Start of RECORDS

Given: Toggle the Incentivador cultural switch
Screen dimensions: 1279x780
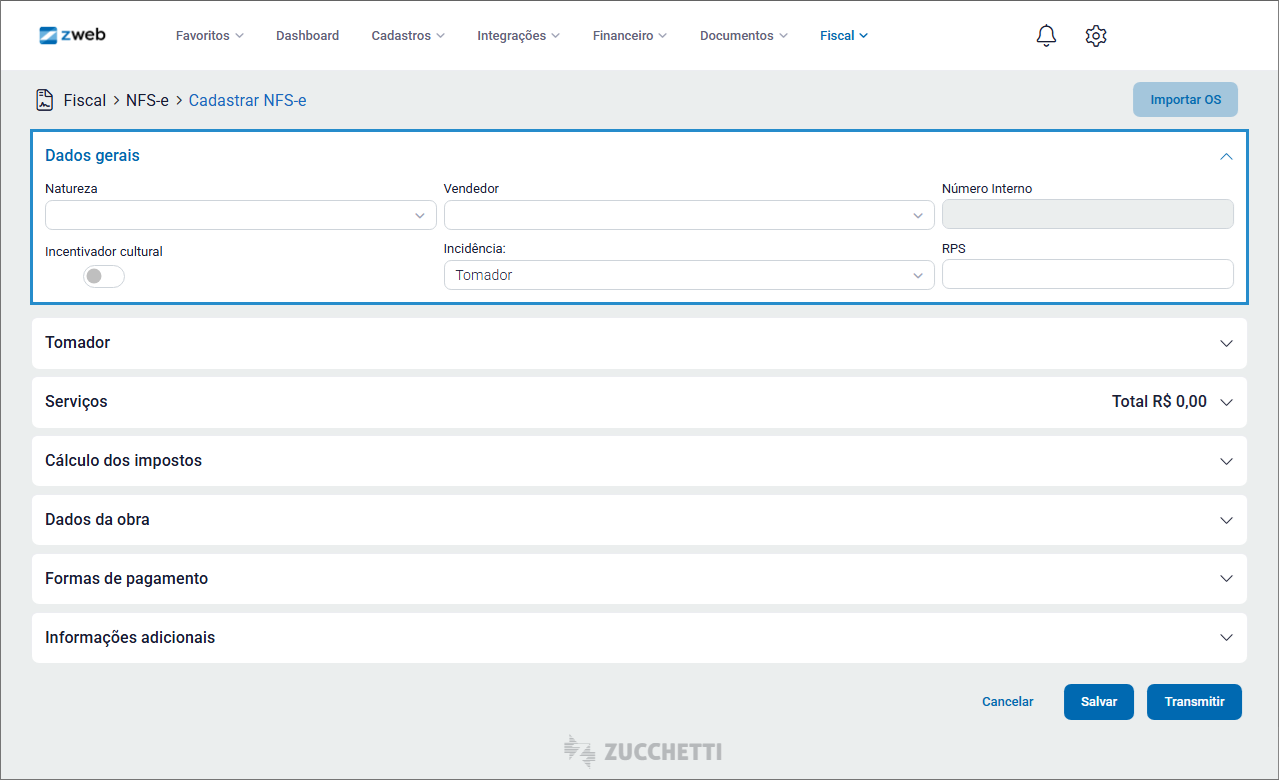Looking at the screenshot, I should pos(104,276).
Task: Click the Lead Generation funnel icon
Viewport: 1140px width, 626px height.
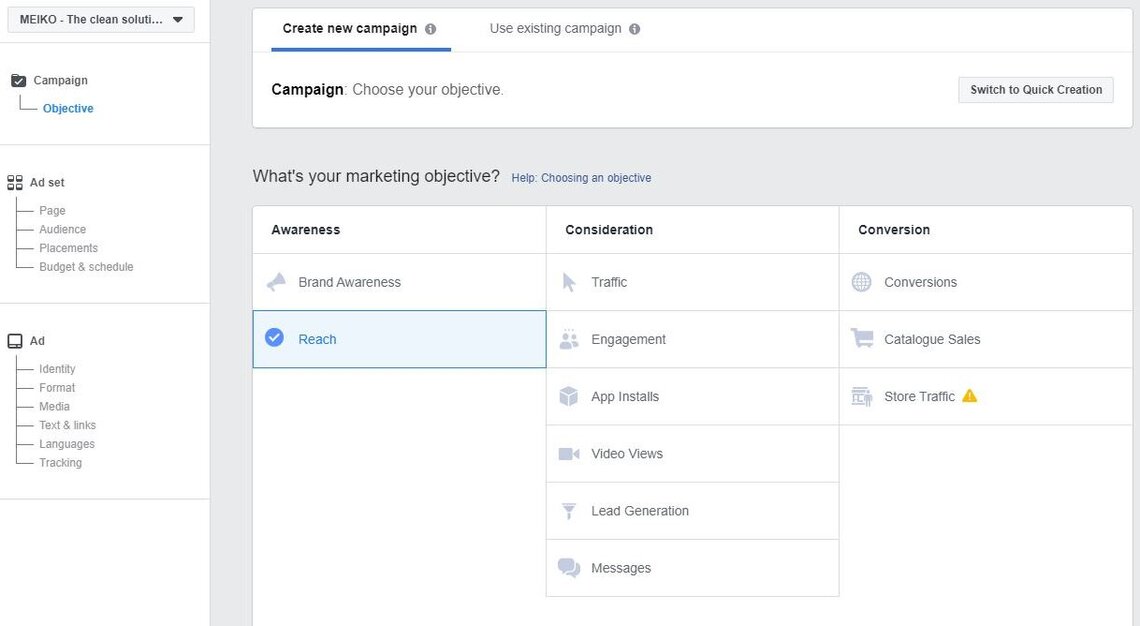Action: pyautogui.click(x=569, y=511)
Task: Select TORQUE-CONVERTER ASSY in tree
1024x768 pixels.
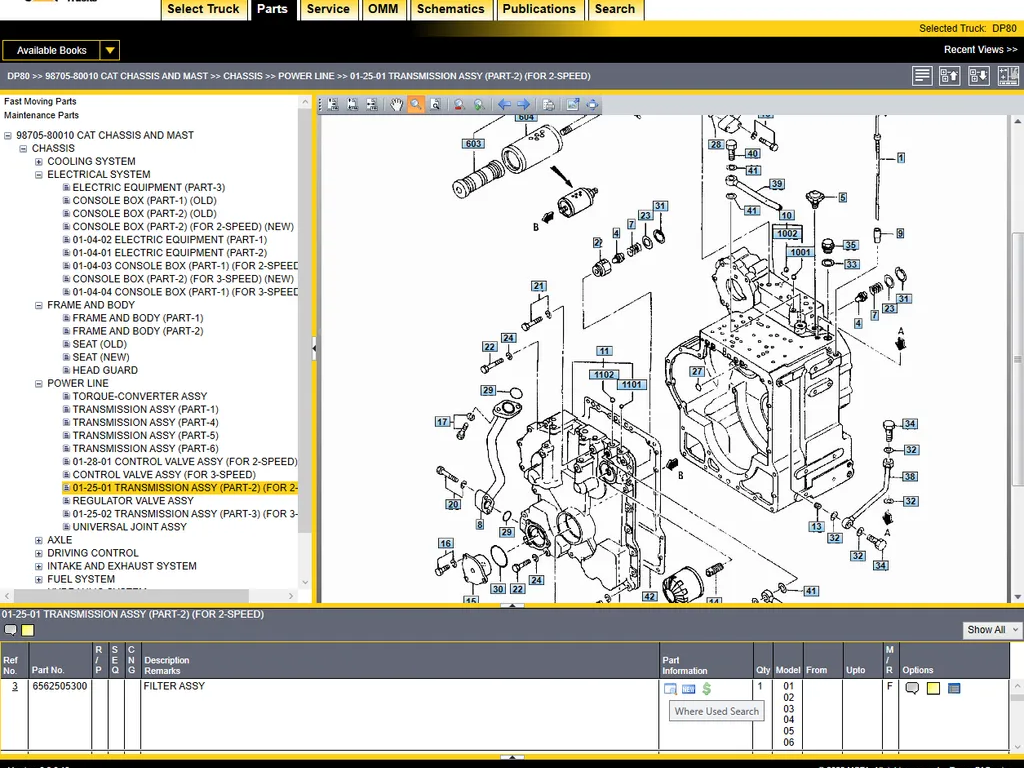Action: pyautogui.click(x=140, y=396)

End of RECORDS

WORK INSTRUCTIONS
Only the lines starting at the one that holds "Screen dimensions: 1279x780" and ending at the last line of the data belong in your answer. Please set them down exactly and omit the pictures.

TASK OUTPUT
Screen dimensions: 1279x780
Looking at the screenshot, I should pos(104,276).
Task: Click the Lead Generation funnel icon
Viewport: 1140px width, 626px height.
Action: pyautogui.click(x=569, y=511)
Task: Select TORQUE-CONVERTER ASSY in tree
1024x768 pixels.
Action: pyautogui.click(x=140, y=396)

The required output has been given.